Jean-Philippe Tremblay

Petit récit d’un début de Festif !

Le festival bat son plein à Baie-St-Paul.

C’est avec une journée des plus punk que les hostilités du Festif! de Baie-St-Paul ont été officiellement lancées hier. À notre arrivée, Hubert Lenoir (vous en avez entendu parler?) nageait déjà dans la foule immense et comblée de la grande scène. Un concert sans faille où le jeune prodige, en plus de prendre le temps de faire un hug à chacun de ses musiciens, a traversé la foule pour aller lancer le contenu d’une bière sur le public du haut des gradins et fait plusieurs séances de crowd surfing avant de terminer en éclatant son micro sur la scène, question de s’éviter tout risque de second rappel.

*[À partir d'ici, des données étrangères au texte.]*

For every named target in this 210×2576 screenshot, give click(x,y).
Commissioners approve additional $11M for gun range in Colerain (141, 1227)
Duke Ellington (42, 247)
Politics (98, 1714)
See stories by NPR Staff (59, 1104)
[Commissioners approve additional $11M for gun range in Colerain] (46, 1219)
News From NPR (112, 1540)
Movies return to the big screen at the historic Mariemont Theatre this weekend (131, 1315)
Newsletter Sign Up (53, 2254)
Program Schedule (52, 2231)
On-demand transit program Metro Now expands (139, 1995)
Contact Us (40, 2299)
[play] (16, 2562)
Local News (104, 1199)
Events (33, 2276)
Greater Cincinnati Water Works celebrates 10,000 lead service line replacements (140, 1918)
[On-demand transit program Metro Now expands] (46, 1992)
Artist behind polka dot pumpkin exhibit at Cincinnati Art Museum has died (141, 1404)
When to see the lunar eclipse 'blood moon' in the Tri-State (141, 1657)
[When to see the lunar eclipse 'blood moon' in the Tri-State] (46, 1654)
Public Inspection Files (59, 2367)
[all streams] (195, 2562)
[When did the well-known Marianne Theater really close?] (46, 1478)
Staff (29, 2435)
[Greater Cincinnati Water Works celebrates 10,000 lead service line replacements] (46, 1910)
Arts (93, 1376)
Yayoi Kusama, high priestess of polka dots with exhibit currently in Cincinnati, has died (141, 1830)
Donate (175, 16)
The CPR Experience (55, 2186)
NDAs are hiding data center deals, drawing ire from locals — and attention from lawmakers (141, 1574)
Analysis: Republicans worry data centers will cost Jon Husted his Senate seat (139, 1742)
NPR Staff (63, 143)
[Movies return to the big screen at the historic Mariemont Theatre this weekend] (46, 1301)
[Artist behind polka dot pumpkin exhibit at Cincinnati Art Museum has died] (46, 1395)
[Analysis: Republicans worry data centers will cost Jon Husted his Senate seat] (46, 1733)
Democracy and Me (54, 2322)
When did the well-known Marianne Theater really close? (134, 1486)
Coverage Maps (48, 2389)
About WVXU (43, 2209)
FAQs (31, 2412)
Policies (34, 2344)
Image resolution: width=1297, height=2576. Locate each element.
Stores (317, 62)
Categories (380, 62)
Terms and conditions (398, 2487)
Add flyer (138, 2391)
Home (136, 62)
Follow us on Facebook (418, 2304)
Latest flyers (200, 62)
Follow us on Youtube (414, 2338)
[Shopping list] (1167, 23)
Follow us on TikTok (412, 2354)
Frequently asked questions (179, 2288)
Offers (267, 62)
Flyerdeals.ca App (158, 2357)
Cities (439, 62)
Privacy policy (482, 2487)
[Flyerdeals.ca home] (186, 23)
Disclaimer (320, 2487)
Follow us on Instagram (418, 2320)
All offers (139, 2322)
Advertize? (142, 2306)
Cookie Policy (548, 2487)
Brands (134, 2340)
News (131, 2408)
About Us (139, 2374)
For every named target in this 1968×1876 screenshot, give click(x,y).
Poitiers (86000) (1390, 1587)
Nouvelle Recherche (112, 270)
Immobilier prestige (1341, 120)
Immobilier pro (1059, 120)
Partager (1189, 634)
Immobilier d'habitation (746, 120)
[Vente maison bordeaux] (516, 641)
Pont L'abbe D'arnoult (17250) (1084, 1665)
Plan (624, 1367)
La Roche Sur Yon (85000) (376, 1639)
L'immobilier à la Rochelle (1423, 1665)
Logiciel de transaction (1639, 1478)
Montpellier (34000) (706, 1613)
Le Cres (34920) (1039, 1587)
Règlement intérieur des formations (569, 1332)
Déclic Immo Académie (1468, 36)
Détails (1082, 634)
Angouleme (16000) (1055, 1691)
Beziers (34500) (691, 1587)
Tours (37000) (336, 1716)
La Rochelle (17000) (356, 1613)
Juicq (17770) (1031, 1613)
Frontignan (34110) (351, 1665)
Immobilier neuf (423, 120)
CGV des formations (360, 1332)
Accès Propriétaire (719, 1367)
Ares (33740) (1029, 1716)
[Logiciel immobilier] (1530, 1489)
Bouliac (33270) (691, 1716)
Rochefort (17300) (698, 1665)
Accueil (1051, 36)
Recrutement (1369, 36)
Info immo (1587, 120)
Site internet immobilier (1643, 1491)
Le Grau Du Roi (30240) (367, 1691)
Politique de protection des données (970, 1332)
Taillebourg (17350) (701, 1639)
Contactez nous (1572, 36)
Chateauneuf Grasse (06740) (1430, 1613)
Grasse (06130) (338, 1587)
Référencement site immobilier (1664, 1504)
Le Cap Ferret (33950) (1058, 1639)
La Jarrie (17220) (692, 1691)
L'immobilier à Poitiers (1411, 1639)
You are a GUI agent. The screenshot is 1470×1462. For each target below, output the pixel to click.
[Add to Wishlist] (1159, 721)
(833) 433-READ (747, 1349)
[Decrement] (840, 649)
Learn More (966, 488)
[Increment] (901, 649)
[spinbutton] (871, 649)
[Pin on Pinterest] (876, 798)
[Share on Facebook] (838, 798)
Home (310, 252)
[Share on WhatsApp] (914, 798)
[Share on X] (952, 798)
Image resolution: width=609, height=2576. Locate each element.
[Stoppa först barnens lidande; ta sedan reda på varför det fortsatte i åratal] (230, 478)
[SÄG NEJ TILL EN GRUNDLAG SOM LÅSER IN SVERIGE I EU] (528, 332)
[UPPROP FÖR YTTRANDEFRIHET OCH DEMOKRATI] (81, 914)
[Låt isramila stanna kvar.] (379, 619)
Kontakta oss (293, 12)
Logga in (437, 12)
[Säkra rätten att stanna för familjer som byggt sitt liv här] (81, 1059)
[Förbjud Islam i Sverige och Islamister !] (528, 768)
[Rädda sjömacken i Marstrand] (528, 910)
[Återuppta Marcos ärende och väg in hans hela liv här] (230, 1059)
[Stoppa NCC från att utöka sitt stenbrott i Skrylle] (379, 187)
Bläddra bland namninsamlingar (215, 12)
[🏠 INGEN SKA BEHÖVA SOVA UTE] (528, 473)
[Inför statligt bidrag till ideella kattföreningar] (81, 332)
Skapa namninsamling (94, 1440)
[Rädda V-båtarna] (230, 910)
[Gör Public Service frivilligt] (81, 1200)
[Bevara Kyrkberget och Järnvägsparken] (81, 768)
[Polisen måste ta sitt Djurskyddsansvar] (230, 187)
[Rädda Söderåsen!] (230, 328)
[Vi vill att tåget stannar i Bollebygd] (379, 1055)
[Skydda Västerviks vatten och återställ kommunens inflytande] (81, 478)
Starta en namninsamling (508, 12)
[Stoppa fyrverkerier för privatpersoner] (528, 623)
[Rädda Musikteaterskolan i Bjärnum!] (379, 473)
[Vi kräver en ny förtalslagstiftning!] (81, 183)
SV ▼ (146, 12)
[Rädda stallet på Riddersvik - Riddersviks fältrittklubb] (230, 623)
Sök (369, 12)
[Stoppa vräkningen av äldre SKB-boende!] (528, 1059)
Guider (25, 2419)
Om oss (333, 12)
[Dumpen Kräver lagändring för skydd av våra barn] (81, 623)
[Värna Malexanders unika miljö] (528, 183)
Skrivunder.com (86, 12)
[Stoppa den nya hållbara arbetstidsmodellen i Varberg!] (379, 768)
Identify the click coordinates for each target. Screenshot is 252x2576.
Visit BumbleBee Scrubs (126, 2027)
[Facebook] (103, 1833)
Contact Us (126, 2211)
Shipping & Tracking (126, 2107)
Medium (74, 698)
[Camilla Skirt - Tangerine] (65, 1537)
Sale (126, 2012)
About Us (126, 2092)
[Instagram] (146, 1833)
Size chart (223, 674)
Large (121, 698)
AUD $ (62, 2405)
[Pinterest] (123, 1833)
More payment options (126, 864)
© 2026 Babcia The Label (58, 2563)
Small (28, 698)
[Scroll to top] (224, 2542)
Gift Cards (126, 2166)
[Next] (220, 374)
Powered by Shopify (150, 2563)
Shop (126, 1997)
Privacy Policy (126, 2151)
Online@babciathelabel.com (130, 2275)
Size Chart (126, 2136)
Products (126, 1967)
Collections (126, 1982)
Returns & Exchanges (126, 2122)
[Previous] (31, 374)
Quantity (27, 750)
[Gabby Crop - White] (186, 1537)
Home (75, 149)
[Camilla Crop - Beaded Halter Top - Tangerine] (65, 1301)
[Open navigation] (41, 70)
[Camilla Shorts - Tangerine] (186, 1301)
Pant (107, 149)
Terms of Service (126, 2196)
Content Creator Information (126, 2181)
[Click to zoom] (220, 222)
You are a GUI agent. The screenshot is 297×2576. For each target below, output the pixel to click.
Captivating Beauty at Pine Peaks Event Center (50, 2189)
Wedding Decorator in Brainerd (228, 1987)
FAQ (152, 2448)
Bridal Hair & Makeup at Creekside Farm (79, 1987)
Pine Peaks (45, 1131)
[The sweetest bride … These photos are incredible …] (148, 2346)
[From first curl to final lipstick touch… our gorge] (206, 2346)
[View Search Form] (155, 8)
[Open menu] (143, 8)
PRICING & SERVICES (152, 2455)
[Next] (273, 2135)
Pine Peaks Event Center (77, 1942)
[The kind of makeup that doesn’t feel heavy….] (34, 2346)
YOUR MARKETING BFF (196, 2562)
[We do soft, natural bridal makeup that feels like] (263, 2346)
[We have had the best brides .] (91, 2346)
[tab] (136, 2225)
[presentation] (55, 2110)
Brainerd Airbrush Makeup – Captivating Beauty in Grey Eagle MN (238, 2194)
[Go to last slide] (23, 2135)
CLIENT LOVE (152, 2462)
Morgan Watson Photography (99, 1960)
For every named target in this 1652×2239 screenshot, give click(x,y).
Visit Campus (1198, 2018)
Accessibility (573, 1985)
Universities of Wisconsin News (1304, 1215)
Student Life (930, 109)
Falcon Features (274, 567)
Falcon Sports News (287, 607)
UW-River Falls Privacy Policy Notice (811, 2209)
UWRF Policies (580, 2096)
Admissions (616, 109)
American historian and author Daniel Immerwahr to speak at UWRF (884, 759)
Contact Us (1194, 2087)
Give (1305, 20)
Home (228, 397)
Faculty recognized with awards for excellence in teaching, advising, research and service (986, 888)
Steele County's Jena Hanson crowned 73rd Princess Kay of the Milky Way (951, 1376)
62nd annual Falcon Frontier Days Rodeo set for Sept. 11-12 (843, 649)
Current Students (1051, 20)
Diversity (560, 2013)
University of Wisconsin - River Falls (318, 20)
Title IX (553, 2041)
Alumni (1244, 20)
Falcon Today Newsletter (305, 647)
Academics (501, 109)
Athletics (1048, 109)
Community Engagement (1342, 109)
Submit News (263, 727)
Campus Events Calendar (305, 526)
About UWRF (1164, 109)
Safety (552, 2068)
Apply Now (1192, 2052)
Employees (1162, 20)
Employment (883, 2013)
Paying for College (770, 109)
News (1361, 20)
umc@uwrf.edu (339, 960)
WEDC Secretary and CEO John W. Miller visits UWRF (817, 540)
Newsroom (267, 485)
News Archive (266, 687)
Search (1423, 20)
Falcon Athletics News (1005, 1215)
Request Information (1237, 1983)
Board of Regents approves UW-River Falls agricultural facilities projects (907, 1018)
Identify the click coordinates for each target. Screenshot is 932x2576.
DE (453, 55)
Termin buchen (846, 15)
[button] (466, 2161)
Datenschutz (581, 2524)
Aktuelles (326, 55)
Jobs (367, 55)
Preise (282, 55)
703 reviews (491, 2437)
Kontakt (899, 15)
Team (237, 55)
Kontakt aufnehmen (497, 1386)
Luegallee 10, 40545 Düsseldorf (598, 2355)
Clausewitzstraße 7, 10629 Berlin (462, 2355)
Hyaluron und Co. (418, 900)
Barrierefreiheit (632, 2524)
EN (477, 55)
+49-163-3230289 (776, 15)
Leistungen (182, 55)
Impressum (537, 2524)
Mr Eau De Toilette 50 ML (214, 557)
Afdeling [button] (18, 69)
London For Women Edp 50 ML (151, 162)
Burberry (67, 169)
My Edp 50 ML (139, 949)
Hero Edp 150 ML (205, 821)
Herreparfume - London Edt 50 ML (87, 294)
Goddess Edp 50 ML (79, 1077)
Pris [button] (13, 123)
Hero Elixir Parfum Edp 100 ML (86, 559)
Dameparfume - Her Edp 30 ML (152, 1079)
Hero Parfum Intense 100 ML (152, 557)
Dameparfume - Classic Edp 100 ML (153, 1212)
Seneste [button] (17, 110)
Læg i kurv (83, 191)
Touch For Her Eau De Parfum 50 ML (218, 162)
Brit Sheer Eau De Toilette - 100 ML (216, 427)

Le reste de la journée, résolument sous le signe du rock, était du même acabit. Lorsqu’un concert-surprise des excellents Ponctuation a été annoncé, nous les avons retrouvé dans le stationnement de la caisse populaire du village en train d’en mettre plein les oreilles aux spectateurs comblés, comprenant un nombre étonnamment élevé de chiens et d’enfants. Le spectacle de ces derniers, qui en étaient probablement à leurs premiers contacts avec les guitares électriques et la batterie syncopée du rock garage psychédélique, était des plus charmant et a offert de belles performances de danse contemporaine improvisée.

On a aussi attrapé quelques pièces d’un Mononc’ Serge déchaîné, puis un moment du retour des Marmottes Aplaties, groupe culte de la scène punk-rock québécoise qui a rocké comme si c’était 1996 en se permettant quelques blagues sur l’ironie de jouer leur hit « Vie Rangée » quelques vingt ans après leur adolescence rebelle.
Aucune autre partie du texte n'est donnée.